Alfonso Bellia
Medico, Endocrinologo. Ricercatore
@alfonsobellia
bellia@med.uniroma2.it

di Alfonso Bellia
“Dottore, ho l’insulina alta, per questo ingrasso” oppure “Io sono IPERINSULINEMICA, faccio la #dieta e non dimagrisco”. Quando la visita medica inizia così è meglio mettersi comodi perché molto probabilmente ci vorrà del tempo… Affermazioni di questo genere – che certamente fanno seguito ad un problema vissuto con grande difficoltà dalla persona – sono infatti figlie di convinzioni inveterate da tempo e pertanto difficili da smontare. Si tratta di un classico caso in cui l’effetto viene confuso con la causa.
Ricordiamo prima di tutto che l’ #insulina è il principale ormone regolatore del metabolismo energetico nel nostro organismo; vale a dire che l’insulina è responsabile di come utilizziamo i macronutrienti assunti con l’ alimentazione, se dobbiamo cioè usarli per produrre energia o dobbiamo in qualche modo “conservarli”. La definizione stessa “insulino-resistenza” sta ad indicare una condizione in cui l’insulina prodotta dal pancreas non riesce a funzionare correttamente (i tessuti periferici sono cioè diventati “resistenti” all’insulina), per cui il pancreas stesso deve rilasciarne nel sangue una quantità maggiore per superare questa “ #resistenza ”. Ciò accade per diverse ragioni, la più frequente delle quali è proprio l’accumulo di grasso per eccesso di introito calorico, ma possono esserci anche alterazioni genetiche a causare l’insulino-resistenza, in questi casi spesso senza problemi di peso ma con problemi di altro tipo quali disturbi del metabolismo dei #carboidrati e dei lipidi. Dunque non è vero che ingrassiamo PERCHE’ siamo insulino-resistenti; piuttosto il contrario, aumentando di peso i nostri organi e tessuti rispondono meno al segnale promosso dall’insulina, mentre dimagrendo anche la nostra insulina nel sangue – magicamente! - si ridurrà in misura più o meno proporzionale.

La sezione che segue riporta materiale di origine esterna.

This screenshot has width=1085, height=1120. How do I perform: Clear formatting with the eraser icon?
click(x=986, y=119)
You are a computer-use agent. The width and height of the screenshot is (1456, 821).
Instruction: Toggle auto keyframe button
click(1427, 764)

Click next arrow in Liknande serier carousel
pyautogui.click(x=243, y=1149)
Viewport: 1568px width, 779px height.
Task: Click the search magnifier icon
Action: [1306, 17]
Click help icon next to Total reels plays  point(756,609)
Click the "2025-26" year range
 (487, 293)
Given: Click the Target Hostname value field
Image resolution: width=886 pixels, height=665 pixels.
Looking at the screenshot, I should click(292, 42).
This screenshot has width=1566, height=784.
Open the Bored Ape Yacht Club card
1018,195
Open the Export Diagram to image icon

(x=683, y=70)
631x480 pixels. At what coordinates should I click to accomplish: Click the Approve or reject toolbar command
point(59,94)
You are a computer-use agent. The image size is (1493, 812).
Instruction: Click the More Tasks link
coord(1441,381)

A questo punto ci si può anche domandare: come si fa diagnosi e, soprattutto, come si misura l’insulino-resistenza? La risposta è però piuttosto complessa, innanzitutto perché non ci sono metodiche standardizzate nella pratica clinica (cioè facili da eseguire e il cui esito sia davvero in grado di indirizzare la decisione del medico). Possiamo dire che a volte basta la visita specialistica e l’anamnesi per fare diagnosi di insulino-resistenza, mentre test più impegnativi quali la curva da carico orale di glucosio (o addirittura il “clamp euglicemico iperinsulinemico” che usiamo in ricerca clinica) sono da riservare a casi selezionati.
Ma a prescindere da queste speculazioni, il messaggio più importante per il paziente è uno solo: la medicina più efficace per ridurre l’insulino-resistenza è cambiare le proprie #abitudini di #vita, in termini di #alimentazione equilibrata e disponibilità a fare esercizio fisico; in questo campo i farmaci hanno un ruolo secondario, e solo in casi selezionati che sta allo specialista individuare.